5 Things I Learned from TimezoneDB
A hard lesson learned in software development
TimezoneDB was a neat idea I had, and I was very excited to build.
It would solve a problem I had, I could feasibly build it on Cloudflare Workers so that (at the expense of code annoyances) I could run it for a grand total of $0, and I had a particularly clean API.
1: See if your idea exists already
As it turns out, the idea of keeping everyone’s timezone in an easy-to-lookup central database isn’t a new idea, and it already exists for Discord!
This is something I should have checked before sinking 11 hours into coding and documenting.
2: The cons of developing in private
The main reason I spent so long developing before this came to my attention is simple, I write my projects in private git repos, and only open source when the projects are taking good shape, or I want to collaborate.

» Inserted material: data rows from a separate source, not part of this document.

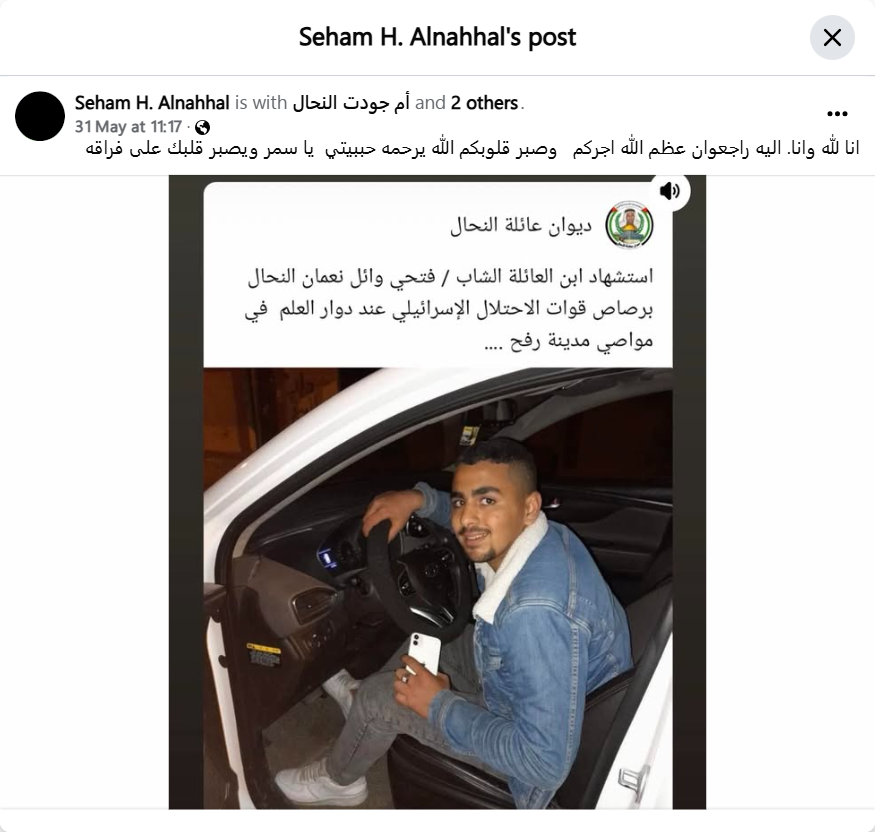Open tagged profile أم جودت النحال
The image size is (875, 832).
(351, 103)
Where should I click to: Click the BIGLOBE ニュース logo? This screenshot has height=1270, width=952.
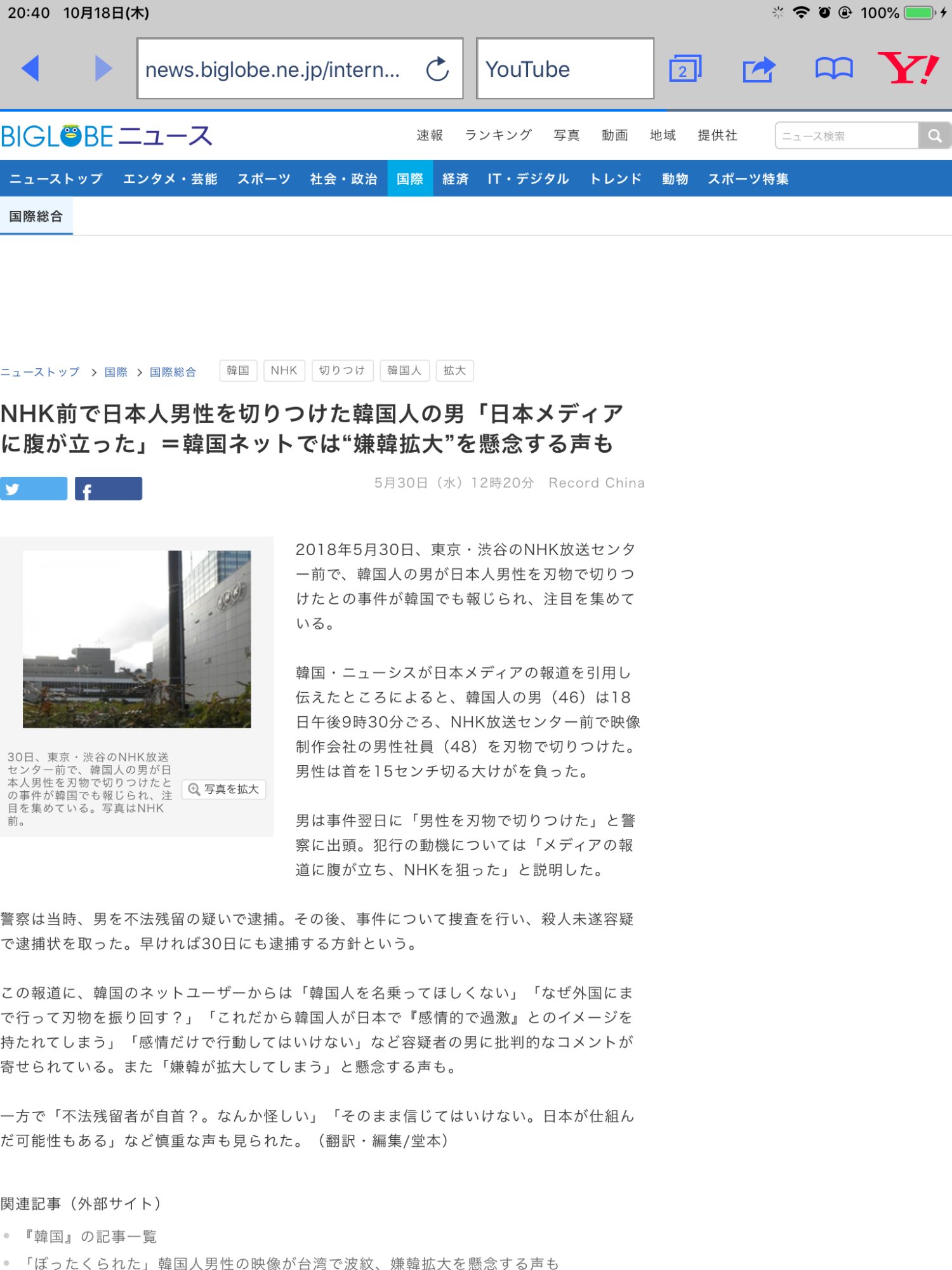[x=107, y=137]
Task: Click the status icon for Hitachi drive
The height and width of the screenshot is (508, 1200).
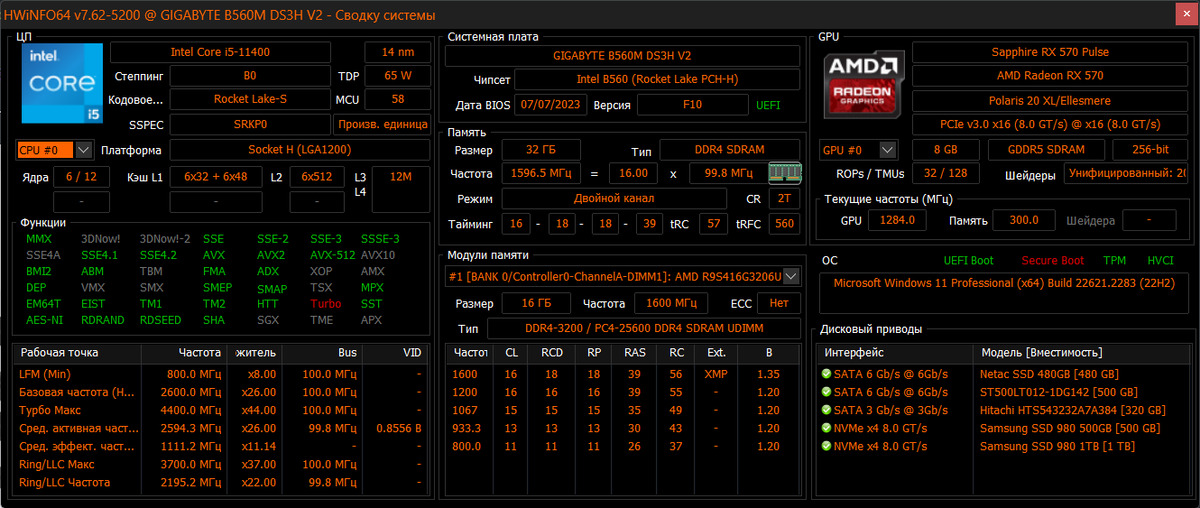Action: [x=827, y=410]
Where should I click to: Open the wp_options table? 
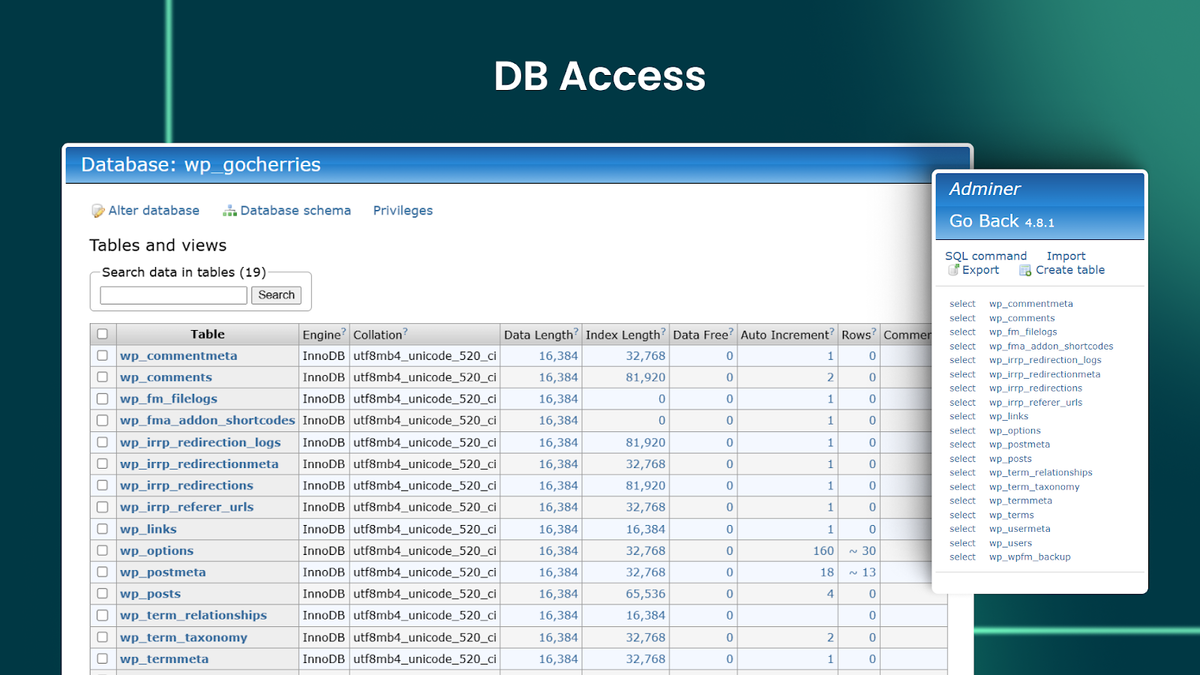point(156,550)
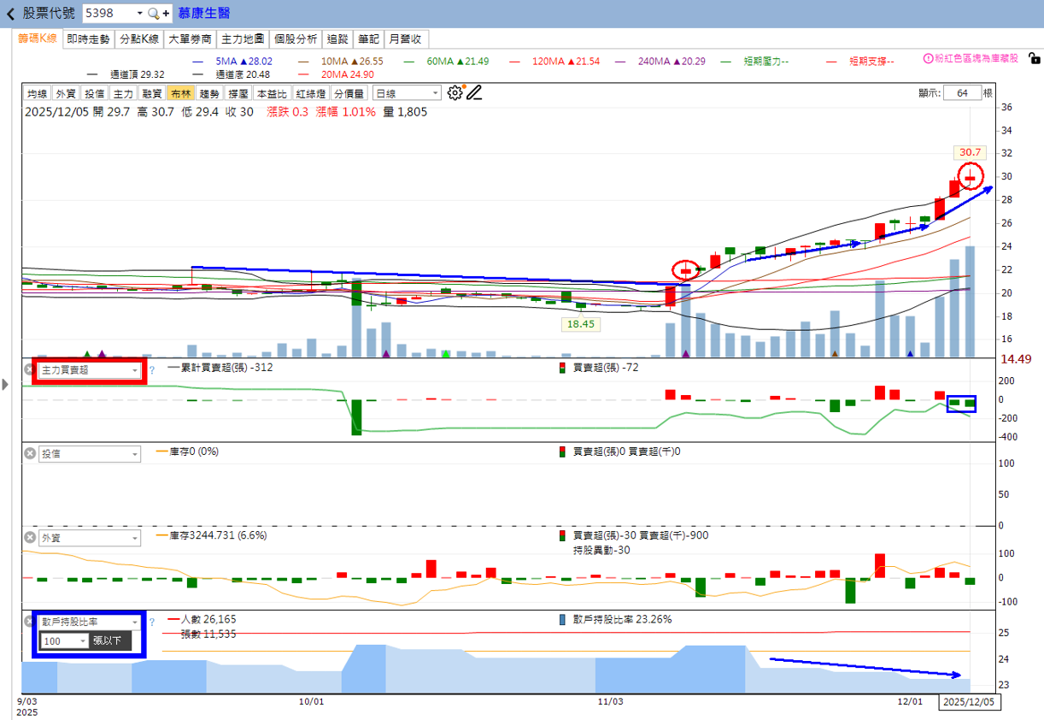
Task: Open the 100 張以下 threshold dropdown
Action: (x=64, y=641)
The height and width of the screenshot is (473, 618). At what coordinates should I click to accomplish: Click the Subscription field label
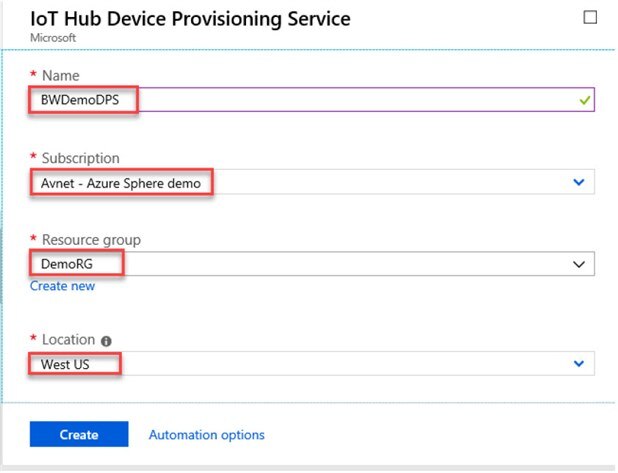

This has the upshot that projects that never take flight (eg OneMath) can sit in a private repo and not harm anything.
It unfortunately has the downside that until I put out a website for my own TZDB, the relevant people who ran the existing TimezoneDB had no chance of finding my repository.
3: Your acquaintances are often friendly
The existence of the original TimezoneDB (especially since it’s not particularly publicised), was bought to my attention by someone who, while I had not spoken to him in quite a while, was friendly, we are on good terms, and was very reasonable etc.
All due respect to him for telling me now, instead of, say, when mine was finished and operating!
But yeah uh turns out I already knew a guy who wrote the same thing I was making!
4: Don’t take a failure too hard
You know what? This sucked, and I’m not going to pretend it didn’t.
But while having a project go to nothing due to it existing already feels awful, I had to keep a level head.
This is only my own fault, and hey, these guys have infrastructure that would be nicer to use (postgres), and they have an already working system, and I can write the server in a language that isn’t Javascript (bonus!).
Take the deep breath you need to be pragmatic, see if perhaps the effort of finishing your own project is not worth it in comparison to just joining up, and also, ya know, duplicate data sources are a pain in the ass.
4.5: Have a mental recovery mechanism
Despite the level headedness or whatever, I still felt pretty annoyed and kind of put out.
Having some way to lift yourself out of the initial feelings from a failure is always a good thing to have.
What works varies by person, but I’m partial to some Senko.
5: Take a failure as a chance to learn
It’s probably >5x better than spending a couple hundred quid on a course.
- I learned a lot about Cloudflare Workers
- I learned how Cloudflare Worker KV works
- I learned a bit more about OAuth2
- Sometimes flashy custom UIs aren’t necessary, good ol’ Fomantic UI can work fine.
- How to design APIs
Well, hopefully someone else, if they find themselves in a similar place, might find this useful. Or maybe not ;)
UPDATE: After being reminded to by link, I published the source code to my version of TZDB as a learning resource here.